São Paulo is also known as the financial heart of Brazil, where commerce and big industries are welcomed. São Paulo was settled in the 15th century by Jesuits, and the city has retained much of its colonial and Gothic architecture and influence even in modern day. Today, over 12 million people live in the area, and the city is a melting pot of immigrants and people from all over the world that call São Paulo home.
The port of Santos is one of the busiest in Latin America. It’s known for major exports like Arabica coffee, which comprises a huge portion of the world’s coffee. São Paulo has plans to expand its commercial port to accommodate even more cruise vacations. A complimentary shuttle will take you from your ship to the cruise terminal, which is well-equipped with goods and services for travelers, from cafes and shops to free wifi and a currency exchange desk.
There are a variety of ways to get around the city, from the well-oiled machines of the bus and train systems used by millions of local residents to car rentals for you to explore São Paulo on your own two wheels. Taxis are very common here, and you shouldn’t have trouble flagging one down, even during peak times. Just be sure to watch the meter, since most taxi drivers swear by their meter. Uber is also available in the city now. Bike rentals are popular for tourists because the city has dedicated bike lanes all the way from the downtown historic district to the beach.
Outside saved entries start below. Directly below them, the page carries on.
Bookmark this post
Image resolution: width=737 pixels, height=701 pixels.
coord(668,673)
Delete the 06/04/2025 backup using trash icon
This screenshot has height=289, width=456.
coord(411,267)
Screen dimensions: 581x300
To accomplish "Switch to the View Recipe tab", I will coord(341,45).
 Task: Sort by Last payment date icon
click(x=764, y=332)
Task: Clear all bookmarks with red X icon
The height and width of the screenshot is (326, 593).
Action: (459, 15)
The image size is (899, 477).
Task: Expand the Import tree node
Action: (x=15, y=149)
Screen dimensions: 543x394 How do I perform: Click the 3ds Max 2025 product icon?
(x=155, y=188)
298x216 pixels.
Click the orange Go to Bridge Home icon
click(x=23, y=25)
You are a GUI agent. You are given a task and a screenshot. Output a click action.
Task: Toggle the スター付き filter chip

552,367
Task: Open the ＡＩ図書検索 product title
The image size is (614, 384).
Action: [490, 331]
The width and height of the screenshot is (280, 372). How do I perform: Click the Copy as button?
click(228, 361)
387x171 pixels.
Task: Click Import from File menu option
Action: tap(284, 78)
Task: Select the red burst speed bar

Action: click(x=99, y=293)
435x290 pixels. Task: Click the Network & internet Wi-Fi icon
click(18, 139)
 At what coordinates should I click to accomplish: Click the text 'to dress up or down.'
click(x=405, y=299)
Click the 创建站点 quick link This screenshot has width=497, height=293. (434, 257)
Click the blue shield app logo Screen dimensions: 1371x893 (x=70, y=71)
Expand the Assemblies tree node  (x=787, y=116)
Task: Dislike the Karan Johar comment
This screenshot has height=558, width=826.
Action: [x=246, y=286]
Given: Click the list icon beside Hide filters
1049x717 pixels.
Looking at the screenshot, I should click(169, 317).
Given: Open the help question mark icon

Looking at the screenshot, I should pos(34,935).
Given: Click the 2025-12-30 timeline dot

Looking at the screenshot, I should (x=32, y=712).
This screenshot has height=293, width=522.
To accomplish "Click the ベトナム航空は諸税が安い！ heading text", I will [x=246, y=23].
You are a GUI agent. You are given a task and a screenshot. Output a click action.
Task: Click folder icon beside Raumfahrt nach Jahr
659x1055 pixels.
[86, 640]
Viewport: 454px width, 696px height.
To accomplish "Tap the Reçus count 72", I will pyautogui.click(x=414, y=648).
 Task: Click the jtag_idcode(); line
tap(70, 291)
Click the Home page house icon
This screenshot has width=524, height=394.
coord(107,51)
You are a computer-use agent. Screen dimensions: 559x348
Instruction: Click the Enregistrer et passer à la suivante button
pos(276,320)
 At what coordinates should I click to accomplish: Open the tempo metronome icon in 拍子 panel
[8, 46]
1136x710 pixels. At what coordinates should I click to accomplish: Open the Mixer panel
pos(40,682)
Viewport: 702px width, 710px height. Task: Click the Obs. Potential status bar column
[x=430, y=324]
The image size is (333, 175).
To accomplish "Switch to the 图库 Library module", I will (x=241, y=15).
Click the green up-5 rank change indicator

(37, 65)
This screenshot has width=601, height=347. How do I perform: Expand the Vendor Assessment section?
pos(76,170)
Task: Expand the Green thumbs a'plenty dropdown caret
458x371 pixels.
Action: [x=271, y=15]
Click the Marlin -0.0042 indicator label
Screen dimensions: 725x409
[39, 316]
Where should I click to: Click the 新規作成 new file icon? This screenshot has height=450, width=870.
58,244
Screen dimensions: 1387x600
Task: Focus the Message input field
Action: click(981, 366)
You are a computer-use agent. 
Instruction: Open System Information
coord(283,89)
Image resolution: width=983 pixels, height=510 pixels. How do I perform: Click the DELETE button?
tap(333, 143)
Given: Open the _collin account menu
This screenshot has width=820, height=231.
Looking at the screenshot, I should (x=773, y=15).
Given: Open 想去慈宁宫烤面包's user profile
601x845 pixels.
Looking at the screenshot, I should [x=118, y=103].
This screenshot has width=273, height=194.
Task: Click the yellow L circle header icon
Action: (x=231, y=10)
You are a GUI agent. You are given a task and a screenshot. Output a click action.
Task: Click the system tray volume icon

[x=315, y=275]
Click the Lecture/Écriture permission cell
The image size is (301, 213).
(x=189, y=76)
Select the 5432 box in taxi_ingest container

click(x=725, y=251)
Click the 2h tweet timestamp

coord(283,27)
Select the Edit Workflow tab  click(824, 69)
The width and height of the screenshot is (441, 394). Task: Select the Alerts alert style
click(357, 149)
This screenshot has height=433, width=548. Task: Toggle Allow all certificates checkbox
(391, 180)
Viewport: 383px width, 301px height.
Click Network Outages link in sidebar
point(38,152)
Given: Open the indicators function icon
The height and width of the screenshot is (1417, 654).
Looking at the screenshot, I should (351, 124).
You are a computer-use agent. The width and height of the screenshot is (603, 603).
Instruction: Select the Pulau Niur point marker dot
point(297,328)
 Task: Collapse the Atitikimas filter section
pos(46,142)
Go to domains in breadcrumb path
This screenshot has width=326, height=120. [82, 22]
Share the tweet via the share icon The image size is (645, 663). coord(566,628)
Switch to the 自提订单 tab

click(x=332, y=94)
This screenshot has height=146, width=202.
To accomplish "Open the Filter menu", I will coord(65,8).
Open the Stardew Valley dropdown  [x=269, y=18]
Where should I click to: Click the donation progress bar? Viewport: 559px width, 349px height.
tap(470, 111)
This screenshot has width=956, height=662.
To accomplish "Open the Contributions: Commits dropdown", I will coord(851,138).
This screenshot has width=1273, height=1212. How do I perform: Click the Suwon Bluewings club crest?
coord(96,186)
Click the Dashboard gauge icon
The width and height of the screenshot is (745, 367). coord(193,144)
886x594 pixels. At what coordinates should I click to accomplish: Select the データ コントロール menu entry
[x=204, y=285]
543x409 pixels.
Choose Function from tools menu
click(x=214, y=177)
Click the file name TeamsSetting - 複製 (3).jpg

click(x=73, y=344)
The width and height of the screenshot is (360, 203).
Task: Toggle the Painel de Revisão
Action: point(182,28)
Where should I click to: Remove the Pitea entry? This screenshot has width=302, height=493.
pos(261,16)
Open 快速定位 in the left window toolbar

Santos’ shopping complexes are some of the biggest in area, like Praiamar Shopping Center, which also has plenty of restaurants and cafes plus a movie theater for patrons looking to rest their feet from all the retail therapy. Comercio Street is the main drag for commercial goods in Santos. It offers boutiques and souvenir stores in a cobblestoned, historic setting.
The Brazilian real is the official currency of the country, and US dollars are sometimes accepted in São Paulo as well. You’ll also find that credit cards are commonly used in major establishments and restaurants. Tipping is similar to the United States. Leave 15-20% for your servers, bartenders, and tour guides.